::: Data extracts :::

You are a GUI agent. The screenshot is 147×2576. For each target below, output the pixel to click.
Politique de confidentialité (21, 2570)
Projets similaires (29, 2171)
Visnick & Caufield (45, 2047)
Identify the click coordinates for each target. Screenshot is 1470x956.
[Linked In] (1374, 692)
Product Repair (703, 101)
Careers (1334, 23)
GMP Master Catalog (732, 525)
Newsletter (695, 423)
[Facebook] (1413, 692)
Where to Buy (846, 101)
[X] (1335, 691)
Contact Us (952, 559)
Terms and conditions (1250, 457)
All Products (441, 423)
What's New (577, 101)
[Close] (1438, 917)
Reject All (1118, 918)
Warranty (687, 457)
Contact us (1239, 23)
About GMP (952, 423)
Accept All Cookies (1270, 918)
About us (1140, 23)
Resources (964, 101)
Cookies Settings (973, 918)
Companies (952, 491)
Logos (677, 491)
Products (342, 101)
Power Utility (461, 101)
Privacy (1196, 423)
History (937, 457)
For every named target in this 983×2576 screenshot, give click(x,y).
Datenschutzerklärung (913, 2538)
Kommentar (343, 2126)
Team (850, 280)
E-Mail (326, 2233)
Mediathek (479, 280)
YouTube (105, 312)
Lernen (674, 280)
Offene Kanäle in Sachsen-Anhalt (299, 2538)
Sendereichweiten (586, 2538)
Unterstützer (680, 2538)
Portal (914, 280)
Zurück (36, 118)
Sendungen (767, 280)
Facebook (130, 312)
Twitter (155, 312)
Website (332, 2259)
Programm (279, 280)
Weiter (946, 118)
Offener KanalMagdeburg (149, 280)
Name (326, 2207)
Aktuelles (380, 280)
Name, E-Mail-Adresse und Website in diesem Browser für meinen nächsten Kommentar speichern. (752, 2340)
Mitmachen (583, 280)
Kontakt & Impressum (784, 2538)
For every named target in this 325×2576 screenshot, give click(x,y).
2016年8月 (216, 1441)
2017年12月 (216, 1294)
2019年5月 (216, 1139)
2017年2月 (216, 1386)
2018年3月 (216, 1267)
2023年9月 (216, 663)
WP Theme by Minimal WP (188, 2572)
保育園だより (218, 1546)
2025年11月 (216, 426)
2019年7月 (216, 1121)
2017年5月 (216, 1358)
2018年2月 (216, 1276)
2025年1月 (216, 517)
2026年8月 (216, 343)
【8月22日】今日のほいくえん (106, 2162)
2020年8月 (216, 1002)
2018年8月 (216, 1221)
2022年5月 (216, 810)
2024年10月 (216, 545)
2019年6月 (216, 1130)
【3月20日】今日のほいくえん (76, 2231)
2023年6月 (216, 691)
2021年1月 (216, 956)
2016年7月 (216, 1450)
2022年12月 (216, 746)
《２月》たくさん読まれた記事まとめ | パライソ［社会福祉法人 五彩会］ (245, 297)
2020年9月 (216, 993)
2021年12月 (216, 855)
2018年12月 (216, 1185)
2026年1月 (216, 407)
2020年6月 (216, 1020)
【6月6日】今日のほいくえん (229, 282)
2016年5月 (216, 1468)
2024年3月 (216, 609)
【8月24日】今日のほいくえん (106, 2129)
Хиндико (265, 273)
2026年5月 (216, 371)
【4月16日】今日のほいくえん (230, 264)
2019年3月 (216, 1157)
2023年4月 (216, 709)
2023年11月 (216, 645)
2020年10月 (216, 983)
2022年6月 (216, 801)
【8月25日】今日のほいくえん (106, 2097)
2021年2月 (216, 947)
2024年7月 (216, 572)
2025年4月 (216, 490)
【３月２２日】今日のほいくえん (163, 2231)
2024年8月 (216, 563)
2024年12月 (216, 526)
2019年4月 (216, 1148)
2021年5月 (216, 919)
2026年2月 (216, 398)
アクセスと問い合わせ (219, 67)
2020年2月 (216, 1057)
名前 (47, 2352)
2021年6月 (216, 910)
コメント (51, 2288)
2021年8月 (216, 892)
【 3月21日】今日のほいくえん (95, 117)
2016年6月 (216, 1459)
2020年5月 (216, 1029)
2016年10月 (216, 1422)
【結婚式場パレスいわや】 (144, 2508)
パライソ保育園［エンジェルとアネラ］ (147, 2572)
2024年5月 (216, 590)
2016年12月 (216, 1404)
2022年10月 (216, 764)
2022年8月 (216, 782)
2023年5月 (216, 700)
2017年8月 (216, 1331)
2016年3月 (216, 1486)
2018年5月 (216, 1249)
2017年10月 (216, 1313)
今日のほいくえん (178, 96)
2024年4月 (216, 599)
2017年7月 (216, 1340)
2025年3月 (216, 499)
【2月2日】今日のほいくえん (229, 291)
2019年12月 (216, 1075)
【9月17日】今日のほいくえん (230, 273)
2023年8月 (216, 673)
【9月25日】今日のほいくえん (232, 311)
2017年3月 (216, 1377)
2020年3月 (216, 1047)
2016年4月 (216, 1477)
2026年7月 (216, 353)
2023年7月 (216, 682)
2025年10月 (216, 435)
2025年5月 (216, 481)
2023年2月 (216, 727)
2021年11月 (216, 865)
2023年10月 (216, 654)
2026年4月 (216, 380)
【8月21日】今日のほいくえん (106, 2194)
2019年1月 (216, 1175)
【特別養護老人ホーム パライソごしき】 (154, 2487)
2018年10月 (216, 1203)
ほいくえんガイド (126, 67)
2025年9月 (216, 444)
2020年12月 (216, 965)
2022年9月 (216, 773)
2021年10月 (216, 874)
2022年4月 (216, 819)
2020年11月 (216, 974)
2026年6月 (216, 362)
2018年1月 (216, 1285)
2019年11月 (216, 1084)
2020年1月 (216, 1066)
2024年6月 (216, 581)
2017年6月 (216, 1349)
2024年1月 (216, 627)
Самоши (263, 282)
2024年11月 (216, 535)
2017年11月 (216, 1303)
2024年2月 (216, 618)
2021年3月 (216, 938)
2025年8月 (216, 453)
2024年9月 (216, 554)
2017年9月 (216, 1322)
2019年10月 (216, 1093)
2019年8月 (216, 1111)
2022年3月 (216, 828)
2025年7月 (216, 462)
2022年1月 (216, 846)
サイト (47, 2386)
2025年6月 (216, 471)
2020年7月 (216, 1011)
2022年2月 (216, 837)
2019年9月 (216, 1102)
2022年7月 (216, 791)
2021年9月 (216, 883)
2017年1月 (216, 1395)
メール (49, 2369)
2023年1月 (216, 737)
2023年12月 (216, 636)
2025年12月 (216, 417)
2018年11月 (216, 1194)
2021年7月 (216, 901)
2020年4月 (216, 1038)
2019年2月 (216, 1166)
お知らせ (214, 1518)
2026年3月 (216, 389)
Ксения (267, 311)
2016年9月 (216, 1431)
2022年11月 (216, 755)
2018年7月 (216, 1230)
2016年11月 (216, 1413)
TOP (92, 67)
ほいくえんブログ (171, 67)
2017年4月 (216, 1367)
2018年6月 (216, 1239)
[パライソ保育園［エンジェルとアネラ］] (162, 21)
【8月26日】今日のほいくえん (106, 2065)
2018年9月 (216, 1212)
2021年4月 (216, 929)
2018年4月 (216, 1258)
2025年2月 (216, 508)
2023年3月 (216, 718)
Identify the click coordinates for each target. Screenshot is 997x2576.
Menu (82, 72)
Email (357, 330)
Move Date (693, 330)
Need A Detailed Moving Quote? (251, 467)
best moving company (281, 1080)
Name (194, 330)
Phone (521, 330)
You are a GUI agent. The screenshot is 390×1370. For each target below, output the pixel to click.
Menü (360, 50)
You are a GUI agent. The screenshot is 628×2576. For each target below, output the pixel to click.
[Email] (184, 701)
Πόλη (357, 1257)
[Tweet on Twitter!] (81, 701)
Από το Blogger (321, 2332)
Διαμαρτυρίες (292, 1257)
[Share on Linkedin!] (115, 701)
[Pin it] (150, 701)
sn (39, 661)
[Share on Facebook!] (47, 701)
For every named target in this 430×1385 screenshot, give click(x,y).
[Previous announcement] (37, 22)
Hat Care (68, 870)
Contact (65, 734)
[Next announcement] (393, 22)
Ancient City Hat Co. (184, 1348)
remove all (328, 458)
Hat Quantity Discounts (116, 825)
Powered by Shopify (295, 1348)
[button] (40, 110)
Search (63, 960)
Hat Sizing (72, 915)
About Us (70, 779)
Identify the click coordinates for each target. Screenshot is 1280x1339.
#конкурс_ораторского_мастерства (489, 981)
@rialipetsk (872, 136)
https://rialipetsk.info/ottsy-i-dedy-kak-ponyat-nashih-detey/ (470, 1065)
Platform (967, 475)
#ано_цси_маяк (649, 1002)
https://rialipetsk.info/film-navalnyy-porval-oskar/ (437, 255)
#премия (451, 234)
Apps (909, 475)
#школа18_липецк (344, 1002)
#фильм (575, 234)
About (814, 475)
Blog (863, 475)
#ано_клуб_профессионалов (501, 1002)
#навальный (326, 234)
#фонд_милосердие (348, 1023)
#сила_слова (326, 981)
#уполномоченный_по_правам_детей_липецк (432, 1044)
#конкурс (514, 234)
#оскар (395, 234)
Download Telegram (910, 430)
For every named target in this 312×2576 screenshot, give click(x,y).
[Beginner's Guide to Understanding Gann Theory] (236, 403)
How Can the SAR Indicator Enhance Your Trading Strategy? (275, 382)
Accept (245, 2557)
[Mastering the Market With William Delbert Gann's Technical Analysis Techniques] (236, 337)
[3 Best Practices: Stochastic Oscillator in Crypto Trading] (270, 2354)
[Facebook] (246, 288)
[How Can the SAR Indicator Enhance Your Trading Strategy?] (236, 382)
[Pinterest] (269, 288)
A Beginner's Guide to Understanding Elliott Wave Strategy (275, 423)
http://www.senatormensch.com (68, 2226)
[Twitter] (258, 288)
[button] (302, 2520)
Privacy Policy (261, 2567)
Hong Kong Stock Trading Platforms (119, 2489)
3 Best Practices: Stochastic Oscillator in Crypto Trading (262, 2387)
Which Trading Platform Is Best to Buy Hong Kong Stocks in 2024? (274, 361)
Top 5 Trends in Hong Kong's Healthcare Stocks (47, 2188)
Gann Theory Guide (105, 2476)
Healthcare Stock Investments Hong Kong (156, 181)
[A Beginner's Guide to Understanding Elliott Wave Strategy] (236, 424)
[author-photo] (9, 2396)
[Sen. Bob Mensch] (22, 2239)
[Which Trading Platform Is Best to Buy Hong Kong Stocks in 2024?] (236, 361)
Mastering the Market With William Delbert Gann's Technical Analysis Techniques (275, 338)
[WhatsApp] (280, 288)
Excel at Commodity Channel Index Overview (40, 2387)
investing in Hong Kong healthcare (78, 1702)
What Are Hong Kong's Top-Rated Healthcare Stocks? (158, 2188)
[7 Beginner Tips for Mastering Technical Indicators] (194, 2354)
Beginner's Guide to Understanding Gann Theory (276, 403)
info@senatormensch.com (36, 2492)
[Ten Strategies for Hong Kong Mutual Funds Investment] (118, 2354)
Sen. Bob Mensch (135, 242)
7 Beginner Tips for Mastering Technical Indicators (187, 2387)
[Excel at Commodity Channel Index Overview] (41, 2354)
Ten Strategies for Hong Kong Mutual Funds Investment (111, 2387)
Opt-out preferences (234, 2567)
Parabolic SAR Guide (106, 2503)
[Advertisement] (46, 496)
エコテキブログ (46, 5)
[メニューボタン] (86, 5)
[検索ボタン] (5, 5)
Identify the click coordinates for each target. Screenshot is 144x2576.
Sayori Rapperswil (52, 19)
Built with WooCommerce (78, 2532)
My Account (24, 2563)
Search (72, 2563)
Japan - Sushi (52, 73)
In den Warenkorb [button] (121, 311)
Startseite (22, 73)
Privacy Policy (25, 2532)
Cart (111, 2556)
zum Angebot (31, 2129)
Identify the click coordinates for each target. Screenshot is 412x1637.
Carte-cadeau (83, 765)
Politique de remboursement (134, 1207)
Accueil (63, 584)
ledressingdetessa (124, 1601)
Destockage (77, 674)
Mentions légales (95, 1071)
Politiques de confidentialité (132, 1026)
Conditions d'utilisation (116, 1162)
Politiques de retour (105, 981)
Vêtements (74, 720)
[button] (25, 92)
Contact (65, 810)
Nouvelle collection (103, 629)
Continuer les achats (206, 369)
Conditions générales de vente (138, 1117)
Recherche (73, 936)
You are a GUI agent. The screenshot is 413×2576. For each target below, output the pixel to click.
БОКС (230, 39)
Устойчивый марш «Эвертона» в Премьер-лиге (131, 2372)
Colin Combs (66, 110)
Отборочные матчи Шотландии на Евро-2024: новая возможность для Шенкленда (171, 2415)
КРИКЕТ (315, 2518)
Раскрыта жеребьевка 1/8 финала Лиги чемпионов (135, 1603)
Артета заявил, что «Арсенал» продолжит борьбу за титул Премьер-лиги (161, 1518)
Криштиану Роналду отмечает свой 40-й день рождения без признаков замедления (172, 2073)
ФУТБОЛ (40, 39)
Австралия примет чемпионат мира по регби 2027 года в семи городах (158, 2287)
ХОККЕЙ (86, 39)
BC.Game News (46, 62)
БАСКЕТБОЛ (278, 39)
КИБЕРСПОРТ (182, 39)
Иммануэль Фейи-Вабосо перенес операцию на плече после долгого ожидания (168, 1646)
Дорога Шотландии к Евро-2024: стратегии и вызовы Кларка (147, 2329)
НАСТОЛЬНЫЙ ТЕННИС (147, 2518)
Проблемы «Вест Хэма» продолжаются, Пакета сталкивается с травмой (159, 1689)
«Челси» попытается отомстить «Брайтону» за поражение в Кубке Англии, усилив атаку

:::

## [About this task]
Every line above from the line with "Sendereichweiten (586, 2538)" to the line with "2023年6月 (216, 691)" is wanted, ends included; write them out exactly and add no other line.

## [The answer]
Sendereichweiten (586, 2538)
Unterstützer (680, 2538)
Portal (914, 280)
Zurück (36, 118)
Sendungen (767, 280)
Facebook (130, 312)
Twitter (155, 312)
Website (332, 2259)
Programm (279, 280)
Weiter (946, 118)
Offener KanalMagdeburg (149, 280)
Name (326, 2207)
Aktuelles (380, 280)
Name, E-Mail-Adresse und Website in diesem Browser für meinen nächsten Kommentar speichern. (752, 2340)
Mitmachen (583, 280)
Kontakt & Impressum (784, 2538)
For every named target in this 325×2576 screenshot, give click(x,y).
2016年8月 (216, 1441)
2017年12月 (216, 1294)
2019年5月 (216, 1139)
2017年2月 (216, 1386)
2018年3月 (216, 1267)
2023年9月 (216, 663)
WP Theme by Minimal WP (188, 2572)
保育園だより (218, 1546)
2025年11月 (216, 426)
2019年7月 (216, 1121)
2017年5月 (216, 1358)
2018年2月 (216, 1276)
2025年1月 (216, 517)
2026年8月 (216, 343)
【8月22日】今日のほいくえん (106, 2162)
2020年8月 (216, 1002)
2018年8月 (216, 1221)
2022年5月 (216, 810)
2024年10月 (216, 545)
2019年6月 (216, 1130)
【3月20日】今日のほいくえん (76, 2231)
2023年6月 (216, 691)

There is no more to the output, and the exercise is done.